# Distributions in Pandas
------

- Distribution means: Set of all possible random variables.
- Example:
 - Flipping a **coin** for heads and tails
 - A **binomial distribution** (two possible outcomes)
 - Discrete (categories of heads an tails, no real numbers)
 - Evenle weighted (heads are just as likely as tails)

In [None]:
import pandas as pd
import numpy as np

- `numpy` actually has some distributions built into it allowing us to make random flips of a coin with given parameters. 
- Here we ask for a number from the `numpy` binomial distribution. We have two parameters to pass in. The first is the number of times we want it to run. The second is the chance we get a zero, which we will use to represent heads here. 

In [None]:
np.random.binomial(1, 0.5)

- What if we run the simulation a thousand times and divided the result by a thousand. Well you see a number pretty close to 0.5 which means half of the time we had a heads and half of the time we had a tails. 

In [None]:
np.random.binomial(1000, 0.5) / 1000

- We can also have unevenly weighted binomial distributions. For instance what's the chance that there will be a tornado today? It is pretty low. So maybe there is a hundredth of a percentage chance. 
- We can put this into a binomial distribution as a weighting in NumPy. If we run this 100,000 times we see there are pretty minimal tornado events. 

In [None]:
chance_of_tornado = 0.01 / 100
np.random.binomial(100000, chance_of_tornado)

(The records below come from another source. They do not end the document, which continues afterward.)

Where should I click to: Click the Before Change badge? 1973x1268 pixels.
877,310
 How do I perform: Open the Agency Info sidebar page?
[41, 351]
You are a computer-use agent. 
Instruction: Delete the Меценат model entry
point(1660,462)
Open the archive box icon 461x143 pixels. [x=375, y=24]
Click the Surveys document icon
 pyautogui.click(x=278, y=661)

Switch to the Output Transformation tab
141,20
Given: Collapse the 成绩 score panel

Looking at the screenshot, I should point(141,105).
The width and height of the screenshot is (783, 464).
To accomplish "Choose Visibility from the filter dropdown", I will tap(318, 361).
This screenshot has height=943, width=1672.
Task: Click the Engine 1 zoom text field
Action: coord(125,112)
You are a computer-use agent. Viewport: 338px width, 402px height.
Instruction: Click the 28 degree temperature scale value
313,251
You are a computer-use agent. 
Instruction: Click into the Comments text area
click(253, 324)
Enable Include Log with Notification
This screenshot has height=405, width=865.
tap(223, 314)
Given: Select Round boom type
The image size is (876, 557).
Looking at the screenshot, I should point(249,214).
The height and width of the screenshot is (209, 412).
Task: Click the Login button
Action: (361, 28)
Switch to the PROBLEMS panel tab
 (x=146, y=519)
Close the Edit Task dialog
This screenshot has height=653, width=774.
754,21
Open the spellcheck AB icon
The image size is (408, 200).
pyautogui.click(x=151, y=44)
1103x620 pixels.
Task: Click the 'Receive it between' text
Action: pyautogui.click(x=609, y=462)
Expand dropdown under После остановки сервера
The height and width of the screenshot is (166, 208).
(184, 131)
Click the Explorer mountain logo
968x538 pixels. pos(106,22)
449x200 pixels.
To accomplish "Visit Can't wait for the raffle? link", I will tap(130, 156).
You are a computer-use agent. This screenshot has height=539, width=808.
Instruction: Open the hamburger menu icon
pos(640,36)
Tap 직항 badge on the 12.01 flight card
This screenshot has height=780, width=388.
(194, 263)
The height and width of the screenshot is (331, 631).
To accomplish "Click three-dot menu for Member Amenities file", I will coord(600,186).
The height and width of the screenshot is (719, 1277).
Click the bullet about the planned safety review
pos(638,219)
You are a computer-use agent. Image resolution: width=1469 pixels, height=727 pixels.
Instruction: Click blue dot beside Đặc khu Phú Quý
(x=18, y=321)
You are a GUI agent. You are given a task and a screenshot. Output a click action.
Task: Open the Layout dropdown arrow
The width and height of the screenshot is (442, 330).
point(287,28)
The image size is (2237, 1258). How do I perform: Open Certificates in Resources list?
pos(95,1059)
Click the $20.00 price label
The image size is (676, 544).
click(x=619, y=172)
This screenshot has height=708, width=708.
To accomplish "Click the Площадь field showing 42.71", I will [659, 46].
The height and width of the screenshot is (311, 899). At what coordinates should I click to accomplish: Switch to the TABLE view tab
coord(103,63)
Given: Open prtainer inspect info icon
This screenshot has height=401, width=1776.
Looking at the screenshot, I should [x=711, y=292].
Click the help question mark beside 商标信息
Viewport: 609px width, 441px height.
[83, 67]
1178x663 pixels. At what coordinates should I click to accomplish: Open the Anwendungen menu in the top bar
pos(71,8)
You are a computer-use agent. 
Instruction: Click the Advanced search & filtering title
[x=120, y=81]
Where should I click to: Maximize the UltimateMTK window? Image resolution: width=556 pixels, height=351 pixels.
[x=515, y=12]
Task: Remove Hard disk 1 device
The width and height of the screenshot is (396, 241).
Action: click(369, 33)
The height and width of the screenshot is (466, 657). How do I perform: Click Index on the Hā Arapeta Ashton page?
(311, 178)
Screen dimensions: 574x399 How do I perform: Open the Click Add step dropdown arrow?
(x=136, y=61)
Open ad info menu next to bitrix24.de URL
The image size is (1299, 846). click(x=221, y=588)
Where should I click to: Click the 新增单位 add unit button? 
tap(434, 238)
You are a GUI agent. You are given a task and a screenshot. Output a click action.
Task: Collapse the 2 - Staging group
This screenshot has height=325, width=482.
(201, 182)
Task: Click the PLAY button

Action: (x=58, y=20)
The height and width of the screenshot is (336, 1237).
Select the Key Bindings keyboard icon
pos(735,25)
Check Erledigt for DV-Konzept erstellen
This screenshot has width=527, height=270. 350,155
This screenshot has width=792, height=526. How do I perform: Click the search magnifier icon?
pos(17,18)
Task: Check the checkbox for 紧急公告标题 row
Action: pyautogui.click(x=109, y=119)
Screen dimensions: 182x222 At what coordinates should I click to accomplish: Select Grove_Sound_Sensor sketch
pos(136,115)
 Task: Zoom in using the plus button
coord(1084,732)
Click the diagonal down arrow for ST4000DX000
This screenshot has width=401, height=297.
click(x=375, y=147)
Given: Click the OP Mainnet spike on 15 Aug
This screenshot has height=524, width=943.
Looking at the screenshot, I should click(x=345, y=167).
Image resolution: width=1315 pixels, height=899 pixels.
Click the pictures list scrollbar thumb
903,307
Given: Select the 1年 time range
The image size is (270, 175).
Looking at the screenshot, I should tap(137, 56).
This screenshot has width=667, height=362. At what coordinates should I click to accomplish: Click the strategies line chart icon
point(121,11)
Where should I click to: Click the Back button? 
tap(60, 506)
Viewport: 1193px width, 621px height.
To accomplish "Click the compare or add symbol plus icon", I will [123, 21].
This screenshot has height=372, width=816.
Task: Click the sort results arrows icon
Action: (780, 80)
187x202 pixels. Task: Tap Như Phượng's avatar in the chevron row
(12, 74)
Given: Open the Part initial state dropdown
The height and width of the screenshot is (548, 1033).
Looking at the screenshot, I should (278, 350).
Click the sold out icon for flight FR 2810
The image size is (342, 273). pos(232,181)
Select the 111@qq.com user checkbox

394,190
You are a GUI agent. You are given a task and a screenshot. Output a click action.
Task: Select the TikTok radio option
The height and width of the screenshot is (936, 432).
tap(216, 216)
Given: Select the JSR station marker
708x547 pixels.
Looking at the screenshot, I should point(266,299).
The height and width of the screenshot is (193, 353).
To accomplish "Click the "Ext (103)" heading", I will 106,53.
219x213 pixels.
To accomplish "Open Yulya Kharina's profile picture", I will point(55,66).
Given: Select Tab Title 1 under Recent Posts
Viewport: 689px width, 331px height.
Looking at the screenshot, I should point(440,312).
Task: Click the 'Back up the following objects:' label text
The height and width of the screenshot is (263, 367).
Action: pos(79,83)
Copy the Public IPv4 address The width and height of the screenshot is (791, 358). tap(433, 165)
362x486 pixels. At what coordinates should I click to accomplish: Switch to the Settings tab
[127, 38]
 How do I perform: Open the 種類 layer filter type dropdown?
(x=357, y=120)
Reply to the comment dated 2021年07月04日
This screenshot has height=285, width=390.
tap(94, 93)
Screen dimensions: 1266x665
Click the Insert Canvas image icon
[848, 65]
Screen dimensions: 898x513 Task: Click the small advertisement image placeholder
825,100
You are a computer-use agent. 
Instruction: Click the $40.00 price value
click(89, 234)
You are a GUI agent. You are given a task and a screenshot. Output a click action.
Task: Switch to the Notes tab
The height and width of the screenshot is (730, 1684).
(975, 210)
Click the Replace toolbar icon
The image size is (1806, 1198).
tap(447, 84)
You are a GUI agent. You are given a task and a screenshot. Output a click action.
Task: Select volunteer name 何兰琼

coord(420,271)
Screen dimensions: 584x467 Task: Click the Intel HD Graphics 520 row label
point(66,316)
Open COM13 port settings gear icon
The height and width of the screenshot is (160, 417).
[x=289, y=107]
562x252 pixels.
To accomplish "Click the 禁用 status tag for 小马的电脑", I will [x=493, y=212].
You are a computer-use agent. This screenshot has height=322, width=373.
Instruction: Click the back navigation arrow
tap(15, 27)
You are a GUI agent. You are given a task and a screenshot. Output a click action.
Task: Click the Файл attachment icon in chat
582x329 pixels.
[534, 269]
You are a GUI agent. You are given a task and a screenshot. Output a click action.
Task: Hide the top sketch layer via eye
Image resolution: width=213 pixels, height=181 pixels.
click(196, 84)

- Let's take one more example. Let's say the chance of a tornado here in Ann Arbor on any given day, is 1% regardless of the time of year. And lets say if there's a tornado I'm going to get away from the windows and hide, then come back and do my recording the next day. So what's the chance of this happening two days in a row?  

$~$

- Here we create an empty list and we create a number of potential tornado events by asking the NumPy binomial function using our chance of tornado. We'll do this a million times which is just shy of 3,000 years worth of events. 
- This process is called sampling the distribution. 
- Now we can write a little loop to go through the list and look for any two adjacent pairs of ones which means that there were two days that had back to back tornadoes. 

In [None]:
chance_of_tornado = 0.01

tornado_events = np.random.binomial(1, chance_of_tornado, 1000000)

two_days_in_a_row = 0

for j in range(1, len(tornado_events)-1):
    if tornado_events[j]==1 and tornado_events[j-1]==1:
        two_days_in_a_row += 1
        
print(f'{two_days_in_a_row} tornadoes back to back in {1000000/365}')

- Many of the distributions you use in data science are not discrete binomial, and instead are continues where the value of the given observation isn't a category like heads or tails, but can be represented by a real number. 
- It's common to then graph these distributions when talking about them, where the x axis is the value of the observation and the y axis represents the probability that a given observation will occur.  
- If all numbers are equally likely to be drawn when you sample from it, this should be graphed as a flat horizontal line. And this flat line is actually called the **uniform distribution**.  

$~$

- There are few other distributions that get a lot more interesting. Let's take the **normal distribution** which is also called **Gaussian Distribution** or sometimes, a **Bell Curve**. 
- This distribution looks like a hump where the number which has the highest probability of being drawn is a zero, and there are two decreasing curves on either side of the X axis. 
- One of the properties of this distribution is that the mean is zero, not the two curves on either side are symmetric.